===== INPUT RECORDS =====
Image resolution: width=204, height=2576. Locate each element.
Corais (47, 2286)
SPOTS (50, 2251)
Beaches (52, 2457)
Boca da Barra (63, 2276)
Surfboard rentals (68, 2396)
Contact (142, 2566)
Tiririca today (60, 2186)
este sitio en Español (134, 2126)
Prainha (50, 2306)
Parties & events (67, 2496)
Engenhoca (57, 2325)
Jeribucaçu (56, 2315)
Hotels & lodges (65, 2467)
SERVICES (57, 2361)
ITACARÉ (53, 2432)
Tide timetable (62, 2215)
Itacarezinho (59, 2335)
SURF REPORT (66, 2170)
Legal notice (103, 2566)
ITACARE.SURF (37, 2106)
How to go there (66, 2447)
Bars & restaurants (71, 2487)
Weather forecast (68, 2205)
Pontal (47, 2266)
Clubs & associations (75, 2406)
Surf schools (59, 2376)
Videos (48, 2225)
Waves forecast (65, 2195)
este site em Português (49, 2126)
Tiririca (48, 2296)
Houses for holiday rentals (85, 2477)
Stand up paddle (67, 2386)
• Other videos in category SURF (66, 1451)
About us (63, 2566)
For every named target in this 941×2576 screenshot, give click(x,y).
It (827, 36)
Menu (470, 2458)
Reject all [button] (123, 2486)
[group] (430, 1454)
=====
- **EXERCISE BRIEF**:
Copy the entries again, swapping "forecast" for "outlook" wherever it appears and leaving everything else untouched.

- **RESULT**:
Image resolution: width=204, height=2576. Locate each element.
Corais (47, 2286)
SPOTS (50, 2251)
Beaches (52, 2457)
Boca da Barra (63, 2276)
Surfboard rentals (68, 2396)
Contact (142, 2566)
Tiririca today (60, 2186)
este sitio en Español (134, 2126)
Prainha (50, 2306)
Parties & events (67, 2496)
Engenhoca (57, 2325)
Jeribucaçu (56, 2315)
Hotels & lodges (65, 2467)
SERVICES (57, 2361)
ITACARÉ (53, 2432)
Tide timetable (62, 2215)
Itacarezinho (59, 2335)
SURF REPORT (66, 2170)
Legal notice (103, 2566)
ITACARE.SURF (37, 2106)
How to go there (66, 2447)
Bars & restaurants (71, 2487)
Weather outlook (68, 2205)
Pontal (47, 2266)
Clubs & associations (75, 2406)
Surf schools (59, 2376)
Videos (48, 2225)
Waves outlook (65, 2195)
este site em Português (49, 2126)
Tiririca (48, 2296)
Houses for holiday rentals (85, 2477)
Stand up paddle (67, 2386)
• Other videos in category SURF (66, 1451)
About us (63, 2566)
For every named target in this 941×2576 screenshot, give click(x,y).
It (827, 36)
Menu (470, 2458)
Reject all [button] (123, 2486)
[group] (430, 1454)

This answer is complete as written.